### Task details
Give the items from the start through the line containing "tap(526, 77)" as a JSON list of strings, one string per line, leaving out blank lines.

### Dataset rows
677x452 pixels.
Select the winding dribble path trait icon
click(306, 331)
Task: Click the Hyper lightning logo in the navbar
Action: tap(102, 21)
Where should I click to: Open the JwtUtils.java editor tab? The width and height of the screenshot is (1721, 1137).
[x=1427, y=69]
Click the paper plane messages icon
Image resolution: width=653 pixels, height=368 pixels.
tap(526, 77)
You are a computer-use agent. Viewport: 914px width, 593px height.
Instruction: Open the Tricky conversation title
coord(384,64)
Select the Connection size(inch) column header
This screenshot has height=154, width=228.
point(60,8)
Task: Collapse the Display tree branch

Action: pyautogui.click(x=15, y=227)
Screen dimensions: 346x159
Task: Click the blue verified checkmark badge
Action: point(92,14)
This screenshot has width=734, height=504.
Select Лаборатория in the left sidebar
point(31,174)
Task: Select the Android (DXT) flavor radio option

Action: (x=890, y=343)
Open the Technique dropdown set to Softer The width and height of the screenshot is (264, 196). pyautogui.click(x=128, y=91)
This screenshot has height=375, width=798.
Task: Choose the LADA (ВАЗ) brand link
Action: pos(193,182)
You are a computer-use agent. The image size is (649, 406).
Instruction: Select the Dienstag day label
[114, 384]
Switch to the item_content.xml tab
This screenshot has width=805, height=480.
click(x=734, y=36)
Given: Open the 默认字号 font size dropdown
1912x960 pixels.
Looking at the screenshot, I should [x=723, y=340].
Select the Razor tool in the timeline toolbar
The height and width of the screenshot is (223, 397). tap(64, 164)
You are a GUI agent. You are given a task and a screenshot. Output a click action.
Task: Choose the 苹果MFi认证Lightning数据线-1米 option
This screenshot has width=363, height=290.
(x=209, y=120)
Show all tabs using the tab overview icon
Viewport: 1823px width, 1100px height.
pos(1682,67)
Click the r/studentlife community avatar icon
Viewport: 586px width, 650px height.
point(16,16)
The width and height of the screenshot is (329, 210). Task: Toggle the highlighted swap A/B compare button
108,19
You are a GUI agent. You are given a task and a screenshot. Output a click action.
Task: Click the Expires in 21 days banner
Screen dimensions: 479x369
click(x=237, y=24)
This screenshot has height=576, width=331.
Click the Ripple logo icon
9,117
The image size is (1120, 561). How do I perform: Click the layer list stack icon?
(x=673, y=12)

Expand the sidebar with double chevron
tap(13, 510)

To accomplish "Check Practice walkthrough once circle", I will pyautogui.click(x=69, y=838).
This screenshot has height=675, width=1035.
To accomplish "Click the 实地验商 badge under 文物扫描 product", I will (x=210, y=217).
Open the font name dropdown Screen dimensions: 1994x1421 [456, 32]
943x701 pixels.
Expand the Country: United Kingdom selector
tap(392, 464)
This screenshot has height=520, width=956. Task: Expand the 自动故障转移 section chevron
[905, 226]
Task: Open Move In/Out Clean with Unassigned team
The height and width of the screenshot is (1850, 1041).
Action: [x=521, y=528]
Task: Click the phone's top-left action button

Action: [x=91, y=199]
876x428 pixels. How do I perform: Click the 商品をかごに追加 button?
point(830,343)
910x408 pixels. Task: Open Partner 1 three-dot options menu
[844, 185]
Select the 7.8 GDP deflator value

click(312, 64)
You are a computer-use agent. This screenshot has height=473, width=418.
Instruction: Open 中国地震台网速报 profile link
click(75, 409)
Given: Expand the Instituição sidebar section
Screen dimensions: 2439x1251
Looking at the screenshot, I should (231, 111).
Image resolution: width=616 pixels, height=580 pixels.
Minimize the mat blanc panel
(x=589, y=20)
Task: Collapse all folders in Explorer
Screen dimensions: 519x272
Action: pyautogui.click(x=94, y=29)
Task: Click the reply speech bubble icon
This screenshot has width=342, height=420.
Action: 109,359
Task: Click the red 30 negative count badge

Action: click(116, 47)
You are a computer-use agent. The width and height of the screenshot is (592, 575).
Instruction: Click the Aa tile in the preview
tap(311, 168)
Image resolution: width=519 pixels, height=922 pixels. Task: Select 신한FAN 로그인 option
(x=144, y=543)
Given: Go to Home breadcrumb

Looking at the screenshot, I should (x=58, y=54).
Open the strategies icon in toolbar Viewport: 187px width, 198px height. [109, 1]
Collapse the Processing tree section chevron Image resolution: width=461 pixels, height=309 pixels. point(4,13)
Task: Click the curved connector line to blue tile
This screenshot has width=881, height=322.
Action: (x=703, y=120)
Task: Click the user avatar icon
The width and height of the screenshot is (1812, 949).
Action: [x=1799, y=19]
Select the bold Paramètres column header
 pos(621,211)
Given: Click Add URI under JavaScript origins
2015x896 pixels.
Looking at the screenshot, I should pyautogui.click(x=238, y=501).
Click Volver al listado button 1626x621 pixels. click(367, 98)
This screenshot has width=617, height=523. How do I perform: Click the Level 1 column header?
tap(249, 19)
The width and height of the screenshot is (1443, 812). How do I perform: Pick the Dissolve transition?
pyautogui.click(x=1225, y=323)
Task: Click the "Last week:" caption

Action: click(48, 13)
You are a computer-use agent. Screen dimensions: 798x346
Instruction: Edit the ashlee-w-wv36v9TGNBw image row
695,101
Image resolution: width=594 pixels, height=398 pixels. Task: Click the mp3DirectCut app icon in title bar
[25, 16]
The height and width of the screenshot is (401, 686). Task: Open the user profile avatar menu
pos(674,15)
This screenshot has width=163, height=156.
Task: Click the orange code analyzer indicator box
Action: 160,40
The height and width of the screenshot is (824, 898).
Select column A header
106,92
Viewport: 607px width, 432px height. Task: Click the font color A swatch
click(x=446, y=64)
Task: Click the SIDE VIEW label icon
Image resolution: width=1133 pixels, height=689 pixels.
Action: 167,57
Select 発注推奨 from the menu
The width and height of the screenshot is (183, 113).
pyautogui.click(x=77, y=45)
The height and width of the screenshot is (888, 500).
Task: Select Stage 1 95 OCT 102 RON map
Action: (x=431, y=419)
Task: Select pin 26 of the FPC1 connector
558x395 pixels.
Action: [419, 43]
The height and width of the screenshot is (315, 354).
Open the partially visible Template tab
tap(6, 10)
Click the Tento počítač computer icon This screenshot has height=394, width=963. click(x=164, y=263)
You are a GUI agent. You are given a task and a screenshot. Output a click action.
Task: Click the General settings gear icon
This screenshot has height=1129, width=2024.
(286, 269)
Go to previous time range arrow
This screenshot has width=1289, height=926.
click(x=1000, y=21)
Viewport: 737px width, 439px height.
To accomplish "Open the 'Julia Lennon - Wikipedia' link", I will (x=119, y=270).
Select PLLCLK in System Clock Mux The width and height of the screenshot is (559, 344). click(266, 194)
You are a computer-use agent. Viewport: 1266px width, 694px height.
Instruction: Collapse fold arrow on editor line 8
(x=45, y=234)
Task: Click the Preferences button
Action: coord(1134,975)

### Written response
[
  "677x452 pixels.",
  "Select the winding dribble path trait icon",
  "click(306, 331)",
  "Task: Click the Hyper lightning logo in the navbar",
  "Action: tap(102, 21)",
  "Where should I click to: Open the JwtUtils.java editor tab? The width and height of the screenshot is (1721, 1137).",
  "[x=1427, y=69]",
  "Click the paper plane messages icon",
  "Image resolution: width=653 pixels, height=368 pixels.",
  "tap(526, 77)"
]